Marestail prior to bolting in the spring. Photo: Iowa State University

After another relatively wet fall, late harvest season, and mild winter, early weed management may be important this spring for those who have persistent issues with winter annuals such as field pennycress and horseweed/marestail in no-till. Winter annuals resume growth soon after the arrival of warm temperatures, so as soon as fields are fit, the weeds will be susceptible to spray.

Applications made prior to planting increase the consistency of control of these weeds, particularly horseweed. Many of these weeds are either flowering or beginning to bolt, where the stems elongate, at the time of planting. Achieving full control of weeds at these stages becomes difficult. 

Effective burndown treatments should follow herbicide label suggestions for carrier type, carrier volume, nozzle type, and environmental considerations. Treatments made on sunny days with warm daytime and nighttime (>40F) temperatures will generally be more successful than those in cooler conditions.

When selecting burndown treatments, consider the likelihood of resistant horseweed biotypes in the field. Herbicide group (HG) 9 (glyphosate) and HG 2 (ALS) resistant populations are widespread across the state. Including 0.5 lb a.e. 2,4-D LVE, 0.25-0.5 lb a.e. dicamba (HG 4) or 1 oz Sharpen (HG 14) or another saflufenacil product to glyphosate will increase the consistency of horseweed control, even in fields without glyphosate resistance.

Check pesticide labels for planting restrictions; most 2,4-D labels have a 7-14 day planting restriction for corn or soybean following a 2,4-D application. Ester formulations of 2,4-D allow for a shorter interval to crop planting than amine formulations. In addition, esters often perform better under the cool conditions commonly encountered with spring applications.

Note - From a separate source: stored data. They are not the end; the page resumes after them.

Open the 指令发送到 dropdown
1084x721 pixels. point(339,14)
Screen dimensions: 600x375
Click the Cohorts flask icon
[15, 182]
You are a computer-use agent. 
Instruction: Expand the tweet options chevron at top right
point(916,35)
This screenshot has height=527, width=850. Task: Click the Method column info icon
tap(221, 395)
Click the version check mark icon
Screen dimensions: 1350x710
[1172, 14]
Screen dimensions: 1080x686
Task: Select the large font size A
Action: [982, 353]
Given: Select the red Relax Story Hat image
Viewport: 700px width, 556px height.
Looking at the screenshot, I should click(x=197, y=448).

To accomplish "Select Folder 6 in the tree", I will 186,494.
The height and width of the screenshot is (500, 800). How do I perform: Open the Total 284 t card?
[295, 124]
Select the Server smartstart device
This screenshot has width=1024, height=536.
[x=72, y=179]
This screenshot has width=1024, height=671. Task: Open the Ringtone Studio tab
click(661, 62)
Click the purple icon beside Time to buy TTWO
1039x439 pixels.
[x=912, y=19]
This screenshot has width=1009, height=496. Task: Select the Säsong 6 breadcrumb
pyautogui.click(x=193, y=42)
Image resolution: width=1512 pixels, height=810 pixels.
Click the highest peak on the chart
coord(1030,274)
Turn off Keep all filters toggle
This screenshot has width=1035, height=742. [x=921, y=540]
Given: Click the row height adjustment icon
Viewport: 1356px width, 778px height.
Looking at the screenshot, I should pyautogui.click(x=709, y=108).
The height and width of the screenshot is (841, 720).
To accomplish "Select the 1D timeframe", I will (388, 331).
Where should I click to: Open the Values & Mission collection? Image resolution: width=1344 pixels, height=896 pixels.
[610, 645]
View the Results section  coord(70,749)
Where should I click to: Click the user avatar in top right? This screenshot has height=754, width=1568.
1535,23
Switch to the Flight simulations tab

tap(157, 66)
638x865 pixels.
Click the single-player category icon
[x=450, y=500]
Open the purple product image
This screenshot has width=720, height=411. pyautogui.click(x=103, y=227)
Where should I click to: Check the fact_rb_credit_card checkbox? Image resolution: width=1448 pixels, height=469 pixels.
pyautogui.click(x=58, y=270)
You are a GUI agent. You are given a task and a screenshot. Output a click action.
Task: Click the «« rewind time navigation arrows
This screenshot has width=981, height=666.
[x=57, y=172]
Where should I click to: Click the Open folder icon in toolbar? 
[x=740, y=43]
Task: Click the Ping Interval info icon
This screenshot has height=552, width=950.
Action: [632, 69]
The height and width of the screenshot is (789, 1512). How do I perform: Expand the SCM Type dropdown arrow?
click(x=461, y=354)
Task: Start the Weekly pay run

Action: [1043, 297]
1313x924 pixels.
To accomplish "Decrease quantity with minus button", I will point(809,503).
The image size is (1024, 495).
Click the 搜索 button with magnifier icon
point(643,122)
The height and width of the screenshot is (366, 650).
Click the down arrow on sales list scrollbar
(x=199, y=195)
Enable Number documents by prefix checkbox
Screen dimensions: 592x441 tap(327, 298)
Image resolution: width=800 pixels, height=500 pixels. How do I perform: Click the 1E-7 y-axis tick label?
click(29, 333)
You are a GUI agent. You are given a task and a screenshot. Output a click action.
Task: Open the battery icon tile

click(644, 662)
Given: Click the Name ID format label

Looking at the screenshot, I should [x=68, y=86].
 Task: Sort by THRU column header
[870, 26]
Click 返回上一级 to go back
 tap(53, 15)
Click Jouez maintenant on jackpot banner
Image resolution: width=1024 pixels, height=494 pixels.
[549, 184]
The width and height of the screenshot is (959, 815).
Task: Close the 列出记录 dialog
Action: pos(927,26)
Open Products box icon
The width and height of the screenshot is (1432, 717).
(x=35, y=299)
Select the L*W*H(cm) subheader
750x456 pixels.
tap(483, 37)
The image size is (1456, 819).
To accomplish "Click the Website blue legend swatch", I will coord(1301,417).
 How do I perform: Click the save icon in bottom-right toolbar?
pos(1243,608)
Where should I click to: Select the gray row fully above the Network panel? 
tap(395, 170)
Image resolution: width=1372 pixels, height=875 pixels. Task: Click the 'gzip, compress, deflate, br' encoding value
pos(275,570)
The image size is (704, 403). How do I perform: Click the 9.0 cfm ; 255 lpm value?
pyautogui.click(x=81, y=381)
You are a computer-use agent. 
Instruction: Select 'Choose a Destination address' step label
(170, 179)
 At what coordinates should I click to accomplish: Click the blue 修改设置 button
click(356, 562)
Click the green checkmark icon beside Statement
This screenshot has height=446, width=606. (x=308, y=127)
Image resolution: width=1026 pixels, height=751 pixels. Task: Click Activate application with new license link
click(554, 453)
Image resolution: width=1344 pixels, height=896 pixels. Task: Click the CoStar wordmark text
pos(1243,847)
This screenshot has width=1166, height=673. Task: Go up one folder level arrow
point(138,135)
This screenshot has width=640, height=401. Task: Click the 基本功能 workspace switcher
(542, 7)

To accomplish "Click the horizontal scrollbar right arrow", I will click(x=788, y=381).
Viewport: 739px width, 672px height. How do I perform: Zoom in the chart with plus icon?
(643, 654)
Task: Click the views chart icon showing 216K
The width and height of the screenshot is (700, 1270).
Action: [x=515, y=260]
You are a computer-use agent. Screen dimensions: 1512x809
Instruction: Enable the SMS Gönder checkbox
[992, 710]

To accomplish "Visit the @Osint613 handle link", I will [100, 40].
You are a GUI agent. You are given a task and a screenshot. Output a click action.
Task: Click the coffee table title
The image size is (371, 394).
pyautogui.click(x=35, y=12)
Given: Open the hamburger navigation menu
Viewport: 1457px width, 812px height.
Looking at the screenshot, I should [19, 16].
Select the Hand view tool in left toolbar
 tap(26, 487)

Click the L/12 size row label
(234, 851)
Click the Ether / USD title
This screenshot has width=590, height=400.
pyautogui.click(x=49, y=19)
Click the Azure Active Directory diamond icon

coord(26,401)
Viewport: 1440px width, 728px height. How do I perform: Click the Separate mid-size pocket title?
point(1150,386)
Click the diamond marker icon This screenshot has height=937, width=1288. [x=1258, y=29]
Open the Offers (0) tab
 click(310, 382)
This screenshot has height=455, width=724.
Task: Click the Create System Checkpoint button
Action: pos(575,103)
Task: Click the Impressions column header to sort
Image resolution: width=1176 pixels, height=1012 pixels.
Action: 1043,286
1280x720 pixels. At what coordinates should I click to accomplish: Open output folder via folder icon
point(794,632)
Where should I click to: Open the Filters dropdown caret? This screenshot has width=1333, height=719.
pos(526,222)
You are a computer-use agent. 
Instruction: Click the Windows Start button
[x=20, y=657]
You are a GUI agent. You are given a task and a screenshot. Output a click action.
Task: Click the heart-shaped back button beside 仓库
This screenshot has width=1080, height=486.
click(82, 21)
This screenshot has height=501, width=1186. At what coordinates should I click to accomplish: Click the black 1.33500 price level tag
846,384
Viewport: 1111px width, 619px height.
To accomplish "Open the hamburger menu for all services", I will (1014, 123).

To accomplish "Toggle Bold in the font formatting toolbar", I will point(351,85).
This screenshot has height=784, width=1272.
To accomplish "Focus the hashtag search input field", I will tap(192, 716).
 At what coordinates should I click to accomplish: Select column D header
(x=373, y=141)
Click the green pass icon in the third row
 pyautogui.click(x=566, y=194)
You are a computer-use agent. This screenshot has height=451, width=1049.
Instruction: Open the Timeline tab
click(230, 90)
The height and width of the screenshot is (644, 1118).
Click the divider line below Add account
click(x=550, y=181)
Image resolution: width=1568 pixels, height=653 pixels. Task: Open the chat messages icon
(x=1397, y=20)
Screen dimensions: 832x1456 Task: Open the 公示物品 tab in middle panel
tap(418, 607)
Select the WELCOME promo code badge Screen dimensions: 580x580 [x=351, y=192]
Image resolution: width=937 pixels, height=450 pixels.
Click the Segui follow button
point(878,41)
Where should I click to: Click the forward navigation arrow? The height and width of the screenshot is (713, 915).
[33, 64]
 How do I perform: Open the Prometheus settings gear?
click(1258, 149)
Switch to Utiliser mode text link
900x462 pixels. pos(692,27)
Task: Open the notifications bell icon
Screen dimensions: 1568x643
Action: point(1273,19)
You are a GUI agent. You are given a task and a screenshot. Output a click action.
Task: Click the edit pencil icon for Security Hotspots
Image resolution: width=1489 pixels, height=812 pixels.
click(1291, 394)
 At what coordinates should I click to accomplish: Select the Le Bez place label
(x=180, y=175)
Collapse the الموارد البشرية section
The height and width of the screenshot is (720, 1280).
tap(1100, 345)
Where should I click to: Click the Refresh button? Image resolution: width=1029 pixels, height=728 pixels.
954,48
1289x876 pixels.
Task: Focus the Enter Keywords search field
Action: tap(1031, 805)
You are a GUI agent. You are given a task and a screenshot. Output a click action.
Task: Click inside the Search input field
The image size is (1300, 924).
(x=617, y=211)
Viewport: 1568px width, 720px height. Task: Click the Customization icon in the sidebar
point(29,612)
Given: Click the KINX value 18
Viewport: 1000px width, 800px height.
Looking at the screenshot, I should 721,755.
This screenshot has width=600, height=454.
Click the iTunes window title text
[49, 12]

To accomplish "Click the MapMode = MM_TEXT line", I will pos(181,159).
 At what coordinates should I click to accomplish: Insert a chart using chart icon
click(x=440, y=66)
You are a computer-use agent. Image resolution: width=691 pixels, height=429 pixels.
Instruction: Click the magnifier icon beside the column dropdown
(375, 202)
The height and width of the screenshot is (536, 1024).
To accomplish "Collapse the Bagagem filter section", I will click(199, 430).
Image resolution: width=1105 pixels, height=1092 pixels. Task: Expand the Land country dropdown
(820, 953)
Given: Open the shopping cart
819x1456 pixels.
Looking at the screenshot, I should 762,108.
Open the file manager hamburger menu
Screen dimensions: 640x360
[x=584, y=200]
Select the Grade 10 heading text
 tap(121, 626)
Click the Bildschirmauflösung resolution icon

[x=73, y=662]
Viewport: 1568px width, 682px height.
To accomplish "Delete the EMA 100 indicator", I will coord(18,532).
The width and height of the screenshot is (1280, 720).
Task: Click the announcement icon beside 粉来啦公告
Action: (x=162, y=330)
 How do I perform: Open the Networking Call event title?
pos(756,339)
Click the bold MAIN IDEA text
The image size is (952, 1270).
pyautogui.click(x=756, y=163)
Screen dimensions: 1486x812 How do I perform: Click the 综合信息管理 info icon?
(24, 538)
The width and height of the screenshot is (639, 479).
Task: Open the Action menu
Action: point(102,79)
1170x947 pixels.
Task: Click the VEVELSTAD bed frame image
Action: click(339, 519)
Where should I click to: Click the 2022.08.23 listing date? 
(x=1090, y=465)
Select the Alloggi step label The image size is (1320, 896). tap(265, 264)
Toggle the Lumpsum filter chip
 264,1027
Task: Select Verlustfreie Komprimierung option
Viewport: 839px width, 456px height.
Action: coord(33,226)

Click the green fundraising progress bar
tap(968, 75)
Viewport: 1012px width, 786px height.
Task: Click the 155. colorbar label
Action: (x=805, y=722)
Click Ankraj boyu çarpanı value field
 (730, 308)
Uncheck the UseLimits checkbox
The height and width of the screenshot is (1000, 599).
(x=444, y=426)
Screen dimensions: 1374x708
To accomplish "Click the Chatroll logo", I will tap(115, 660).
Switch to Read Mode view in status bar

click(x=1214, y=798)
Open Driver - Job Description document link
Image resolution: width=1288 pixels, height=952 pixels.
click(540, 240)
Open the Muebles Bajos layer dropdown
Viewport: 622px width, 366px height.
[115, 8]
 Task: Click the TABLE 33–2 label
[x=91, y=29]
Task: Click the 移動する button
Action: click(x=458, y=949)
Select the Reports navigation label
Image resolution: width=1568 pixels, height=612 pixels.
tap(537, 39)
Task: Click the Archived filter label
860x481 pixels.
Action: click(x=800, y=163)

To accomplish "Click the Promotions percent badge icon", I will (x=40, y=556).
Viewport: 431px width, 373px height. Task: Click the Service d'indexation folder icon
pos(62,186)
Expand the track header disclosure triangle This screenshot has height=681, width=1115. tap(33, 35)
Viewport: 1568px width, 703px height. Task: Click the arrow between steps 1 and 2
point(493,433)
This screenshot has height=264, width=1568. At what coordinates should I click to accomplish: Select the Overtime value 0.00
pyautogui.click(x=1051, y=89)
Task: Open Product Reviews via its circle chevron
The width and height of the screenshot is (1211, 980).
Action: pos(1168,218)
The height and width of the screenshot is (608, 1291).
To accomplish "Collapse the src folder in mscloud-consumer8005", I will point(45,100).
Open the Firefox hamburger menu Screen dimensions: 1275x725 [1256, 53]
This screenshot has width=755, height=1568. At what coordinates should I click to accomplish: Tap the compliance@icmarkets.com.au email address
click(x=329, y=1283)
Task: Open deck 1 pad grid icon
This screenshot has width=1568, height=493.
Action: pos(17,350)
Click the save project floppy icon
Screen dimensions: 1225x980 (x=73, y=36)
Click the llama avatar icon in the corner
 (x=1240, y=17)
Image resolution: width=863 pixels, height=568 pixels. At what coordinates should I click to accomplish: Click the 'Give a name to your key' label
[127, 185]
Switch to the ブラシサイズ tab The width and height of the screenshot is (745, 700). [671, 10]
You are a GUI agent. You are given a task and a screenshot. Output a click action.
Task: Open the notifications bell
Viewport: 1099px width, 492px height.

In dicamba resistant soybean, there is no planting restriction when using dicamba preplant, but only dicamba products registered for these varieties can be used. In non-dicamba resistant soybean, a 14-day planting interval is required at 0.25 lb a.e. and 28-day for 0.5 lb a.e. Any dicamba product describing this used can be used on non-dicamba resistant soybean.

The use of an effective early burndown against winter annual and early spring weeds is an important first step to achieving a clean field for crop planting. By including a product with residual activity, fields should remain weed-free and will allow for a delay in the next herbicide application until after crop planting. 

While this application is not necessary in many fields, those no-till fields with known winter annual weed issues may be good targets for an early burndown this spring.